Task instructions: Render every line of the material below as a JSON list of strings, one string per line, leaving out blank lines.

Data shown:

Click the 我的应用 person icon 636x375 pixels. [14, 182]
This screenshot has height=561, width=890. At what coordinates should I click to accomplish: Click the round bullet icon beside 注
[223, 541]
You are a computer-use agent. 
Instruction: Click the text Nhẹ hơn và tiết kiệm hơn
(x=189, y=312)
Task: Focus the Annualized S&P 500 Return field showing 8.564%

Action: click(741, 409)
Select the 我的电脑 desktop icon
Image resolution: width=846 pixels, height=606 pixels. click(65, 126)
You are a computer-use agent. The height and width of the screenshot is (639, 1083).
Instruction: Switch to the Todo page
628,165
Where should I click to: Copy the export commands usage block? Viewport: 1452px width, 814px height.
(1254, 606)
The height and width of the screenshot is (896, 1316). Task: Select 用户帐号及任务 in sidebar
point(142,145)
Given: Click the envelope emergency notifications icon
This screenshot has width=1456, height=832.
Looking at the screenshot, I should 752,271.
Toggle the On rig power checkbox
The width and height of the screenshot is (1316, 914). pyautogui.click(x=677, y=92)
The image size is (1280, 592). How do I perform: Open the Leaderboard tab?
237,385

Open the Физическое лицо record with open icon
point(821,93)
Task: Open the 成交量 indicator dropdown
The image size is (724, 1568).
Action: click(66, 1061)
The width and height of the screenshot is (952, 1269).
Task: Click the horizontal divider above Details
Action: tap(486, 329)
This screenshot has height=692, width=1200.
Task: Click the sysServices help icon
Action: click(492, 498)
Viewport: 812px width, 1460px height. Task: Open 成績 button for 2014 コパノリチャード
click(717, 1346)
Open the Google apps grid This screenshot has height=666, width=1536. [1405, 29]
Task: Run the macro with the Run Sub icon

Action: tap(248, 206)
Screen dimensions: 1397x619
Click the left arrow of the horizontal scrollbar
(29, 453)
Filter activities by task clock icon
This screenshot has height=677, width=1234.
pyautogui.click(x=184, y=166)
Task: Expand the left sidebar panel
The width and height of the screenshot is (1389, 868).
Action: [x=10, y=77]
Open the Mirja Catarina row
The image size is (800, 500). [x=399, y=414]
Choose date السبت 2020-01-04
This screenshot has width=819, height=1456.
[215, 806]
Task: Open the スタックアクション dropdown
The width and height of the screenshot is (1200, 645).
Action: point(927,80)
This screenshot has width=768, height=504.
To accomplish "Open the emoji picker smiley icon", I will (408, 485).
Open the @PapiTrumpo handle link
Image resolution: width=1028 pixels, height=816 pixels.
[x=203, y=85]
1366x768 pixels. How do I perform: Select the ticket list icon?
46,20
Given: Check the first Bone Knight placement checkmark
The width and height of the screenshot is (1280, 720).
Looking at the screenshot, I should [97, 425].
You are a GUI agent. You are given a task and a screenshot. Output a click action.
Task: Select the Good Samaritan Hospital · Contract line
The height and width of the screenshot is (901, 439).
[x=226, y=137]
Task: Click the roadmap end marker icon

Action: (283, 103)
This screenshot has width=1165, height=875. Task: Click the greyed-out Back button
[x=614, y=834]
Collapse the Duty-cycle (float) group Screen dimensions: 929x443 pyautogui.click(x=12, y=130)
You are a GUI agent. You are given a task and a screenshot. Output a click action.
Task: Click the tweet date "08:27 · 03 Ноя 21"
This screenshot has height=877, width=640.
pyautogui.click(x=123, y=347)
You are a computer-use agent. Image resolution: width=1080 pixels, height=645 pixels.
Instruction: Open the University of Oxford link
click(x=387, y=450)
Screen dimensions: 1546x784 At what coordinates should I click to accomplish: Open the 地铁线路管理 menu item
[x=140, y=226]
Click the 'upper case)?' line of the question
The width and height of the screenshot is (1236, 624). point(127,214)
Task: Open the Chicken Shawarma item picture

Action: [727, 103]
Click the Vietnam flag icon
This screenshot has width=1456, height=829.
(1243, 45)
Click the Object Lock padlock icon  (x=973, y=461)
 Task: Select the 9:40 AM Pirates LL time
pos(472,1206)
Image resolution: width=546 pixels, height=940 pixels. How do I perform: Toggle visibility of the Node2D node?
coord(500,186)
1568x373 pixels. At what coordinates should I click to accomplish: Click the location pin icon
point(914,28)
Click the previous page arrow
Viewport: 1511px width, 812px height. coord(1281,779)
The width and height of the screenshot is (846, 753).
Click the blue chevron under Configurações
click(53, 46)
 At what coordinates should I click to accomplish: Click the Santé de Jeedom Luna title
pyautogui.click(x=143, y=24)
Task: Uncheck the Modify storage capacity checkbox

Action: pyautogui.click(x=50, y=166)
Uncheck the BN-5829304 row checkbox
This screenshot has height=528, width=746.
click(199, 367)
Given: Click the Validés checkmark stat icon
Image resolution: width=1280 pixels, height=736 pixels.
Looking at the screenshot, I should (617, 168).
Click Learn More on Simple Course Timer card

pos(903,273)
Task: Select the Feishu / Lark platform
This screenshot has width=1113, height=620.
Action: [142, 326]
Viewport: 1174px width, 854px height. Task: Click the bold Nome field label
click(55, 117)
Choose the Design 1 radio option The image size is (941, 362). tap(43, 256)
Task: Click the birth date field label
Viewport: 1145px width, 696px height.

Response to this exercise:
[
  "Click the 我的应用 person icon 636x375 pixels. [14, 182]",
  "This screenshot has height=561, width=890. At what coordinates should I click to accomplish: Click the round bullet icon beside 注",
  "[223, 541]",
  "You are a computer-use agent. ",
  "Instruction: Click the text Nhẹ hơn và tiết kiệm hơn",
  "(x=189, y=312)",
  "Task: Focus the Annualized S&P 500 Return field showing 8.564%",
  "Action: click(741, 409)",
  "Select the 我的电脑 desktop icon",
  "Image resolution: width=846 pixels, height=606 pixels. click(65, 126)",
  "You are a computer-use agent. The height and width of the screenshot is (639, 1083).",
  "Instruction: Switch to the Todo page",
  "628,165",
  "Where should I click to: Copy the export commands usage block? Viewport: 1452px width, 814px height.",
  "(1254, 606)",
  "The height and width of the screenshot is (896, 1316). Task: Select 用户帐号及任务 in sidebar",
  "point(142,145)",
  "Given: Click the envelope emergency notifications icon",
  "This screenshot has width=1456, height=832.",
  "Looking at the screenshot, I should 752,271.",
  "Toggle the On rig power checkbox",
  "The width and height of the screenshot is (1316, 914). pyautogui.click(x=677, y=92)",
  "The image size is (1280, 592). How do I perform: Open the Leaderboard tab?",
  "237,385",
  "Open the Физическое лицо record with open icon",
  "point(821,93)",
  "Task: Open the 成交量 indicator dropdown",
  "The image size is (724, 1568).",
  "Action: click(66, 1061)",
  "The width and height of the screenshot is (952, 1269).",
  "Task: Click the horizontal divider above Details",
  "Action: tap(486, 329)",
  "This screenshot has height=692, width=1200.",
  "Task: Click the sysServices help icon",
  "Action: click(492, 498)",
  "Viewport: 812px width, 1460px height. Task: Open 成績 button for 2014 コパノリチャード",
  "click(717, 1346)",
  "Open the Google apps grid This screenshot has height=666, width=1536. [1405, 29]",
  "Task: Run the macro with the Run Sub icon",
  "Action: tap(248, 206)",
  "Screen dimensions: 1397x619",
  "Click the left arrow of the horizontal scrollbar",
  "(29, 453)",
  "Filter activities by task clock icon",
  "This screenshot has height=677, width=1234.",
  "pyautogui.click(x=184, y=166)",
  "Task: Expand the left sidebar panel",
  "The width and height of the screenshot is (1389, 868).",
  "Action: [x=10, y=77]",
  "Open the Mirja Catarina row",
  "The image size is (800, 500). [x=399, y=414]",
  "Choose date السبت 2020-01-04",
  "This screenshot has width=819, height=1456.",
  "[215, 806]",
  "Task: Open the スタックアクション dropdown",
  "The width and height of the screenshot is (1200, 645).",
  "Action: point(927,80)",
  "This screenshot has width=768, height=504.",
  "To accomplish \"Open the emoji picker smiley icon\", I will (408, 485).",
  "Open the @PapiTrumpo handle link",
  "Image resolution: width=1028 pixels, height=816 pixels.",
  "[x=203, y=85]",
  "1366x768 pixels. How do I perform: Select the ticket list icon?",
  "46,20",
  "Given: Check the first Bone Knight placement checkmark",
  "The width and height of the screenshot is (1280, 720).",
  "Looking at the screenshot, I should [97, 425].",
  "You are a GUI agent. You are given a task and a screenshot. Output a click action.",
  "Task: Select the Good Samaritan Hospital · Contract line",
  "The height and width of the screenshot is (901, 439).",
  "[x=226, y=137]",
  "Task: Click the roadmap end marker icon",
  "Action: (283, 103)",
  "This screenshot has width=1165, height=875. Task: Click the greyed-out Back button",
  "[x=614, y=834]",
  "Collapse the Duty-cycle (float) group Screen dimensions: 929x443 pyautogui.click(x=12, y=130)",
  "You are a GUI agent. You are given a task and a screenshot. Output a click action.",
  "Task: Click the tweet date \"08:27 · 03 Ноя 21\"",
  "This screenshot has height=877, width=640.",
  "pyautogui.click(x=123, y=347)",
  "You are a computer-use agent. Image resolution: width=1080 pixels, height=645 pixels.",
  "Instruction: Open the University of Oxford link",
  "click(x=387, y=450)",
  "Screen dimensions: 1546x784 At what coordinates should I click to accomplish: Open the 地铁线路管理 menu item",
  "[x=140, y=226]",
  "Click the 'upper case)?' line of the question",
  "The width and height of the screenshot is (1236, 624). point(127,214)",
  "Task: Open the Chicken Shawarma item picture",
  "Action: [727, 103]",
  "Click the Vietnam flag icon",
  "This screenshot has width=1456, height=829.",
  "(1243, 45)",
  "Click the Object Lock padlock icon  (x=973, y=461)",
  " Task: Select the 9:40 AM Pirates LL time",
  "pos(472,1206)",
  "Image resolution: width=546 pixels, height=940 pixels. How do I perform: Toggle visibility of the Node2D node?",
  "coord(500,186)",
  "1568x373 pixels. At what coordinates should I click to accomplish: Click the location pin icon",
  "point(914,28)",
  "Click the previous page arrow",
  "Viewport: 1511px width, 812px height. coord(1281,779)",
  "The width and height of the screenshot is (846, 753).",
  "Click the blue chevron under Configurações",
  "click(53, 46)",
  " At what coordinates should I click to accomplish: Click the Santé de Jeedom Luna title",
  "pyautogui.click(x=143, y=24)",
  "Task: Uncheck the Modify storage capacity checkbox",
  "Action: pyautogui.click(x=50, y=166)",
  "Uncheck the BN-5829304 row checkbox",
  "This screenshot has height=528, width=746.",
  "click(199, 367)",
  "Given: Click the Validés checkmark stat icon",
  "Image resolution: width=1280 pixels, height=736 pixels.",
  "Looking at the screenshot, I should (617, 168).",
  "Click Learn More on Simple Course Timer card",
  "pos(903,273)",
  "Task: Select the Feishu / Lark platform",
  "This screenshot has width=1113, height=620.",
  "Action: [142, 326]",
  "Viewport: 1174px width, 854px height. Task: Click the bold Nome field label",
  "click(55, 117)",
  "Choose the Design 1 radio option The image size is (941, 362). tap(43, 256)",
  "Task: Click the birth date field label",
  "Viewport: 1145px width, 696px height."
]